Neural Color Coordinate Estimation from Normalized Spectral Responses
Find Innovative SolutionsGenerate Solutions
Solution Overview
Problem
Current methods for obtaining color coordinates of light sources using RGB values and conversion matrices result in deviations due to variations in reflectivity and intensity, leading to inaccurate color coordinate estimation.
Innovation Solution
A light source color coordinate estimation system utilizing a neural network with photo detectors, a normalization calculation circuit, and a neural network that normalizes energy integral values and adjusts weights through a deep learning process to accurately estimate color coordinates.
Engineering Contradictions & Design Principles
Engineering Contradiction Analysis
1Measurement precision
If RGB values are converted to color coordinates using a conversion matrix, then color coordinate calculation is achieved, but measurement precision deteriorates due to deviations caused by reflectivity and intensity variations
Solution Approach 1:
The patent changes the input parameters from RGB values to spectral power distribution (SPD) data obtained from multiple photo detectors with different detection wavebands. This parameter transformation allows the system to capture reflectivity and intensity characteristics more accurately, thereby improving color coordinate estimation precision and reducing deviations
Solution Approach 2:
The patent replaces the traditional matrix conversion method with a neural network-based estimation system. The neural network processes normalized energy integral values from multiple photo detectors to directly output color coordinates, substituting the mechanical matrix multiplication process with an intelligent estimation system that adapts to various light source characteristics
2Measurement precision
If multiple photo detectors with different detection wavebands are used, then measurement precision improves, but device complexity increases
Solution Approach 1:
The patent employs a universal neural network model that can process input from multiple photo detectors with different detection wavebands. The neural network serves multiple functions: it normalizes the energy integral values from different detectors, processes the spectral data, and outputs color coordinates. This multi-functionality justifies the use of multiple photo detectors while managing system complexity through a unified processing architecture
Applied Scientific Principles
This section explains which scientific principles are used to turn an abstract innovation direction into a practical engineering solution.
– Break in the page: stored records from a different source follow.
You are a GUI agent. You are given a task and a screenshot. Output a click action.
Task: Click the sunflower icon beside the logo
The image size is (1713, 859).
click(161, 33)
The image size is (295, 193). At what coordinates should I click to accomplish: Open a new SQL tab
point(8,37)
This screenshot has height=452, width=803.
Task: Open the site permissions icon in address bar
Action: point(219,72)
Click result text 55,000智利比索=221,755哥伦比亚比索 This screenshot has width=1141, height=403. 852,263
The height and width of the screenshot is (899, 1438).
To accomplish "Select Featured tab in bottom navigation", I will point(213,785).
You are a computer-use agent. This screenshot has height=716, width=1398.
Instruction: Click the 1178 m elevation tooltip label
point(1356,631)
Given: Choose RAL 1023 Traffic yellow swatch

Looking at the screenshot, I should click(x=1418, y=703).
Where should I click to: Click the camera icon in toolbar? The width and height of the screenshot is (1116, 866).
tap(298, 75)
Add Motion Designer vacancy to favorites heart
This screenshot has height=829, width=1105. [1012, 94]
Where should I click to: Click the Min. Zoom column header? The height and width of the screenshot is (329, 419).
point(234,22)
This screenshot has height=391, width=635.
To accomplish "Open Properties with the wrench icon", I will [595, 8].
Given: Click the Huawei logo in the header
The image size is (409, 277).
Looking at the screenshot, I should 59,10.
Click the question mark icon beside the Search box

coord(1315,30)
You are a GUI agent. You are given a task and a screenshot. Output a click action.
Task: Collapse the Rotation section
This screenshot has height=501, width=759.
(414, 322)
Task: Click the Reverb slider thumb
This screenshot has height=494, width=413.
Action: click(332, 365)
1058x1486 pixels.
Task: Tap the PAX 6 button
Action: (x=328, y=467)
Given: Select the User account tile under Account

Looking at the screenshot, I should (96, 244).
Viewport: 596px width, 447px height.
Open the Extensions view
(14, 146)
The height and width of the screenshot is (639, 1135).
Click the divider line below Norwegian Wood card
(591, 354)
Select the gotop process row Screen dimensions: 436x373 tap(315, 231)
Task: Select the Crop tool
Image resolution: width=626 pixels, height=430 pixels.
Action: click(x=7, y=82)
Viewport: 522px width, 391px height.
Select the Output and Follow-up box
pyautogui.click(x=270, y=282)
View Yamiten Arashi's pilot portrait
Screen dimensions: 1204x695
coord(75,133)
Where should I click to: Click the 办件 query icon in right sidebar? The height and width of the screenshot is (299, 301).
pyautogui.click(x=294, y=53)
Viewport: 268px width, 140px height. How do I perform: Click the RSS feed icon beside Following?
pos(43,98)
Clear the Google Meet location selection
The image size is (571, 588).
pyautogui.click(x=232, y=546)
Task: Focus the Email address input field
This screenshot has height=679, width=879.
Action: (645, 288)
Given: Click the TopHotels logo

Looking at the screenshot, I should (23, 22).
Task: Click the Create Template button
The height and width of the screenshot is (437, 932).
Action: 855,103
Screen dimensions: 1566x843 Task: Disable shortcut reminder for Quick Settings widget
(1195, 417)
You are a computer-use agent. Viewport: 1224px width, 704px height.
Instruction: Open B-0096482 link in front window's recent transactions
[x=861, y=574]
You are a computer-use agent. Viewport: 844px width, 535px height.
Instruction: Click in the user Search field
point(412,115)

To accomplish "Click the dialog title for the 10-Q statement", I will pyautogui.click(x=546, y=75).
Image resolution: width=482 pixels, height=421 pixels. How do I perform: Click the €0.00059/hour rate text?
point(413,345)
Function Achieved in This Case
The system achieves precise color coordinate estimation by normalizing energy integral values and adjusting neural network weights, reducing deviations caused by beam intensity and surface reflectivity, thereby enhancing accuracy.
Implementation Method 1
The photo detectors generate spectral responses after receiving a beam emitted by a light source. The spectral responses respectively have different detection wavebands and energy integral values corresponding to the detection wavebands.
Data Source
AI summary
A light source color coordinate estimation system and a deep learning method thereof are provided. The light source color coordinate estimation system includes a plurality of photo detectors, a normalization calculation circuit, and a neural network. The photo detectors generate spectral responses after receiving a beam emitted by a light source. The spectral responses respectively have different detection wavebands and energy integral values corresponding to the detection wavebands. The normalization calculation circuit respectively divides the energy integral values by a largest of the energy integral values to generate a plurality of normalized energy integral values. An input end of the neural network receives the normalized energy integral values and converts the normalized energy integral values into an estimated color coordinate. An output end of the neural network outputs the estimated color coordinate.